- Albion Location in Guyana
- Coordinates: 6°15′0″N 57°22′48″W﻿ / ﻿6.25000°N 57.38000°W
- Country: Guyana
- Region: East Berbice-Corentyne

Population (2012)
- • Total: 1,424
- Time zone: UTC-4
- Climate: Af

= Albion, Guyana =

Albion is a village in East Berbice-Corentyne, Guyana.

==Geography==
It is located approximately 11 mi east of the town of New Amsterdam, Guyana along the one and only main road. Part of Albion is known as Albion High Reef.

Albion was a larger settlement, but has been broken up into smaller adjacent villages such as Hampshire, Nigg, Chesney, Belvedere, Sand Reef, Dr Bush, Guava Bush and Topoo.

==Demographics==
The town has 1,424 inhabitants as of 2012, mostly Indo-Guyanese.

The village has four mandirs, one mosque and two Christian churches.

==Economy==
The Albion Sugar Estate (owned by Guyana Sugar Corporation) is a major employer in the area (3,400 reported in 2011). The estate also has medical facilities which is also provided to non-employees in a limited fashion. Other health centres are in Williamsburg or Fyrish. Fishing and other agriculture make up the economic activities outside of the sugar industry.

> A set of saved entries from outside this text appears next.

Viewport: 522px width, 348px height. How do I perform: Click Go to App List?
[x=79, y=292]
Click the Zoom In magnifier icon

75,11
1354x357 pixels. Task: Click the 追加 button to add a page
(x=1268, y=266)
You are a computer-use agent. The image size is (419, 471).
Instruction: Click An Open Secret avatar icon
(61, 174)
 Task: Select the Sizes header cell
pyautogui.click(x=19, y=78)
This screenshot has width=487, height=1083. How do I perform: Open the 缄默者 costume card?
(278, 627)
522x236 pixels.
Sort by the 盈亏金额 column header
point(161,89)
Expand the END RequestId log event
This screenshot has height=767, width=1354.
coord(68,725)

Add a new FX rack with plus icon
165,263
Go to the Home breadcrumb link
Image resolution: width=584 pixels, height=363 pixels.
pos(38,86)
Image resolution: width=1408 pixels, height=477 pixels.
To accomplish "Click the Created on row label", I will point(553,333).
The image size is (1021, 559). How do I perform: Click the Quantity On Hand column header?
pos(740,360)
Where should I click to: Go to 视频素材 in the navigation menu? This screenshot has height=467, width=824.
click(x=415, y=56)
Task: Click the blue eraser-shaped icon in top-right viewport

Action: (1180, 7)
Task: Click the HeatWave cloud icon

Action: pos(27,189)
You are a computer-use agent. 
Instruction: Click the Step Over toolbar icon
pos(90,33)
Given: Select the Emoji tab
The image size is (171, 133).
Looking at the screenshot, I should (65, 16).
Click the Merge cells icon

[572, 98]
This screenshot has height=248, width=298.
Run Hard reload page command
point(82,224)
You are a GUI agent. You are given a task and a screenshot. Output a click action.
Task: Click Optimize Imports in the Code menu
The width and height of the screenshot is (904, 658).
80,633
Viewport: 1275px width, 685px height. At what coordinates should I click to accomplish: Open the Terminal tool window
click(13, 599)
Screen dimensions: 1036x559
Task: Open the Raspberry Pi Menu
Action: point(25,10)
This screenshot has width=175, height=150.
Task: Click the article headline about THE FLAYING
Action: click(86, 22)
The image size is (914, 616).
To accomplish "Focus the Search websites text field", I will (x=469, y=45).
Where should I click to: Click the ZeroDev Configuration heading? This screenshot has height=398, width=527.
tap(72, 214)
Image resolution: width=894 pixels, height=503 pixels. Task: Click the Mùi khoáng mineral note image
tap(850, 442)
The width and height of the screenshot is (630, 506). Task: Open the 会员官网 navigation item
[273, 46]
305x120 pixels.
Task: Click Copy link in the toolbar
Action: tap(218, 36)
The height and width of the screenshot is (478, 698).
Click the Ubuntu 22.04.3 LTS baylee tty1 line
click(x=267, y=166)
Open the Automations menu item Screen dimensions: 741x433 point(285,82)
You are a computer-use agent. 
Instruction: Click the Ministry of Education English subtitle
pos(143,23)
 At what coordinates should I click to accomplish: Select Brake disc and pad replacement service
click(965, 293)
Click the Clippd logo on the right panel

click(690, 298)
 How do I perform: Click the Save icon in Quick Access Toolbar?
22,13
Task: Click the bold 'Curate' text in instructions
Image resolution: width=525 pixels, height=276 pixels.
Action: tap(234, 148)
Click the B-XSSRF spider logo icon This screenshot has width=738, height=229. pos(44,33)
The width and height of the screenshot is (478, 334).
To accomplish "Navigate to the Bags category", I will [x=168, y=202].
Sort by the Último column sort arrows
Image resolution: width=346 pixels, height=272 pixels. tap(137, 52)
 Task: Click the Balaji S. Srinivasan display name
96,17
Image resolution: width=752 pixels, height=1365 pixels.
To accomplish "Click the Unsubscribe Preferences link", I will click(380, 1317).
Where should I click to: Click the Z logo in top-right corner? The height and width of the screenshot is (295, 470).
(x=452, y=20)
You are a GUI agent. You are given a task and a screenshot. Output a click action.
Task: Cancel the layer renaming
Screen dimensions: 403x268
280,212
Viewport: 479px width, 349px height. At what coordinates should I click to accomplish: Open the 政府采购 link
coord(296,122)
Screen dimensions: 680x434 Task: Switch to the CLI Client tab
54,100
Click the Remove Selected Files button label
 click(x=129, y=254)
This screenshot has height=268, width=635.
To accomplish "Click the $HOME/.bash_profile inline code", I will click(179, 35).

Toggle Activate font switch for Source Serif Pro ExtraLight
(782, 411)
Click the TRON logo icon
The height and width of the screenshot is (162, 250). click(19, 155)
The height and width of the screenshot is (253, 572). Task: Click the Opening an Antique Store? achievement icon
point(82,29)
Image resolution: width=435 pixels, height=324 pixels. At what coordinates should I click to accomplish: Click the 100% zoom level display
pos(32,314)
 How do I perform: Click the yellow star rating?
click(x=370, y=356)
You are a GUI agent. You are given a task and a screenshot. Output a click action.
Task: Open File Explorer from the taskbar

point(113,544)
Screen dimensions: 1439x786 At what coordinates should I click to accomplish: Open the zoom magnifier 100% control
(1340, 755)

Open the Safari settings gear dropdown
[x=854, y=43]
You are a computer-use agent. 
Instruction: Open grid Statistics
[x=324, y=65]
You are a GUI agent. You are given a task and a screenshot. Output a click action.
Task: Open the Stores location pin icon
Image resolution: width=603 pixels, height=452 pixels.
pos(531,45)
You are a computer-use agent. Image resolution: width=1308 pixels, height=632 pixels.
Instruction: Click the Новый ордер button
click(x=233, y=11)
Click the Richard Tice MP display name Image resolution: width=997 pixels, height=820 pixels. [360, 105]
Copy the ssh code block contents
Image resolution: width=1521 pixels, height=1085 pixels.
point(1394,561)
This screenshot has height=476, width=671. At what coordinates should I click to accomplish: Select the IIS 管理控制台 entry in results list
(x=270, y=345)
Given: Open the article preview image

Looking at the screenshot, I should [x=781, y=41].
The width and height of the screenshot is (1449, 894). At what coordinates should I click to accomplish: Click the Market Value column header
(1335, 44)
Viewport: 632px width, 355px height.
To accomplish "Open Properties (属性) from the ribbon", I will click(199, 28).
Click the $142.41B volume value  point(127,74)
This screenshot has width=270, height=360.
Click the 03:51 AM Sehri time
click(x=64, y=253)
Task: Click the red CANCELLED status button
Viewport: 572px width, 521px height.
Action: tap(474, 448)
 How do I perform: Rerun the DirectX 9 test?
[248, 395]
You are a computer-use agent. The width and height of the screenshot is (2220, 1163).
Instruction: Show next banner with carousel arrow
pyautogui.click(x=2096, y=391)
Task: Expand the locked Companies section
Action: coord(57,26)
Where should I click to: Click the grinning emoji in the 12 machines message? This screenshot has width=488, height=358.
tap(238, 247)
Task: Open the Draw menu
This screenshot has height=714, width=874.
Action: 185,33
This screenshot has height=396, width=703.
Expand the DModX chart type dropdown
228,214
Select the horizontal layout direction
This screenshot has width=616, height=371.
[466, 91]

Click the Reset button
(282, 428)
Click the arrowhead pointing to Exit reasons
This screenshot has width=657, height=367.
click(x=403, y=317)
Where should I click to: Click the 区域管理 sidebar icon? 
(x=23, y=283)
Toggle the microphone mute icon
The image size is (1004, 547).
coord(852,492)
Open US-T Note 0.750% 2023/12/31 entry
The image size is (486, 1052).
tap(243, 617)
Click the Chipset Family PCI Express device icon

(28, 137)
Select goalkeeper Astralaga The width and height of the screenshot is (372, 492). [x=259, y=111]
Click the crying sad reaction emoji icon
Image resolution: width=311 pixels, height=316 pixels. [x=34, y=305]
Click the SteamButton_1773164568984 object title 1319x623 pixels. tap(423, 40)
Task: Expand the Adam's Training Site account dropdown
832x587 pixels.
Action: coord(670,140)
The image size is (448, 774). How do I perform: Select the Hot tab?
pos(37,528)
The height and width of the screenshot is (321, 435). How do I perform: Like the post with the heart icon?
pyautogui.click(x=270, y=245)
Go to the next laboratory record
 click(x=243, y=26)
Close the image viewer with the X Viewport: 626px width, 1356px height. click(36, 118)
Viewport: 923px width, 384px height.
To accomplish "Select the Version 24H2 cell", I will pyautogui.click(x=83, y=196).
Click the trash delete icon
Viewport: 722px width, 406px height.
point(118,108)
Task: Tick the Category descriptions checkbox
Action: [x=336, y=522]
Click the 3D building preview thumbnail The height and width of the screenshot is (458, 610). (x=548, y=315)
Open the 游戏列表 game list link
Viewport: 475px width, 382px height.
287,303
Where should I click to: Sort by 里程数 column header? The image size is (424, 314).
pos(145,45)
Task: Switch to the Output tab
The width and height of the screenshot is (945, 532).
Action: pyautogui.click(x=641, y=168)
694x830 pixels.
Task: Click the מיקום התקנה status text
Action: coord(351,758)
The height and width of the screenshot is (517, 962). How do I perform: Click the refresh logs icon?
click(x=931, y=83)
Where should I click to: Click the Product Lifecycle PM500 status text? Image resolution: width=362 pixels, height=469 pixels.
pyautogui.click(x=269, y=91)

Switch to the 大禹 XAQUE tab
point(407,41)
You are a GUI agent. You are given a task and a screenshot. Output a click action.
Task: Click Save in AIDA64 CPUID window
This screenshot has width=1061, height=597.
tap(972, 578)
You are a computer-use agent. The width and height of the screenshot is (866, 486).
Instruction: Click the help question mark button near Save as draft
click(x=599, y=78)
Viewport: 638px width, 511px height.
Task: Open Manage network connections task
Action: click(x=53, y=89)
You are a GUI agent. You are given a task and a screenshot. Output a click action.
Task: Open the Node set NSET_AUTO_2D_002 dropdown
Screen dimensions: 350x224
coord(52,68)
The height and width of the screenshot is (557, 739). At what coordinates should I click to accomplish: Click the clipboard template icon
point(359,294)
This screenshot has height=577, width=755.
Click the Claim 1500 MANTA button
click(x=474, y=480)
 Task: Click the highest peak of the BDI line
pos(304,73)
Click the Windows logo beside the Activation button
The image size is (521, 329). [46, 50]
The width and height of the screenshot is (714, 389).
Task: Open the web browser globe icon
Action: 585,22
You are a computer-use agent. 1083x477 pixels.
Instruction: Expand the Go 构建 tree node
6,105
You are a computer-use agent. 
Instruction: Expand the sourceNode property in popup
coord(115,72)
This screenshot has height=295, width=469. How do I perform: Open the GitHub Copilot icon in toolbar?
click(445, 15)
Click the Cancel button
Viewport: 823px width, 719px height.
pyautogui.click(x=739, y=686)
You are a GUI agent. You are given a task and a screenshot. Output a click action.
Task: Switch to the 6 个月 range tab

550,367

GuySuCo also manages the Albion Community Development Centre for cricket.

== Public Services ==
Albion has a police station and magistrate's court. Albion's primary school, Cropper Primary school was named for its founder, who built it as a part of the Canadian Presbyterian Mission, thought it has since been made public and non-denominational. For secondary school, children attend in other towns, such as Rose Hall, Port Mourant and New Amsterdam.

Camal's International Home for Homeless & Battered Women was opened in Albion in 1996. It is supported by local and international donations.

==Sports Complex==
The Albion Sports Complex is an entertainment and sports venue, and is one of the home grounds of the Guyana cricket team.

The stadium hosted its first international cricket match on 16 March 1977, between West Indies and Pakistan and won by the West Indies by four wickets. It was the first ODI match in the Caribbean. The venue has hosted five One Day Internationals but none for over two decades. Many great cricketers started their careers representing Albion Sports Complex Club, Test cricketer Sew Shivnarine and Guyanese representatives Amarnauth Ramcharitar, Kamal Singh, Suresh Ganouri and Michael Chin.

The complex also hosts trade expos and beauty pageants, and melās to celebrate Indian Arrival Day.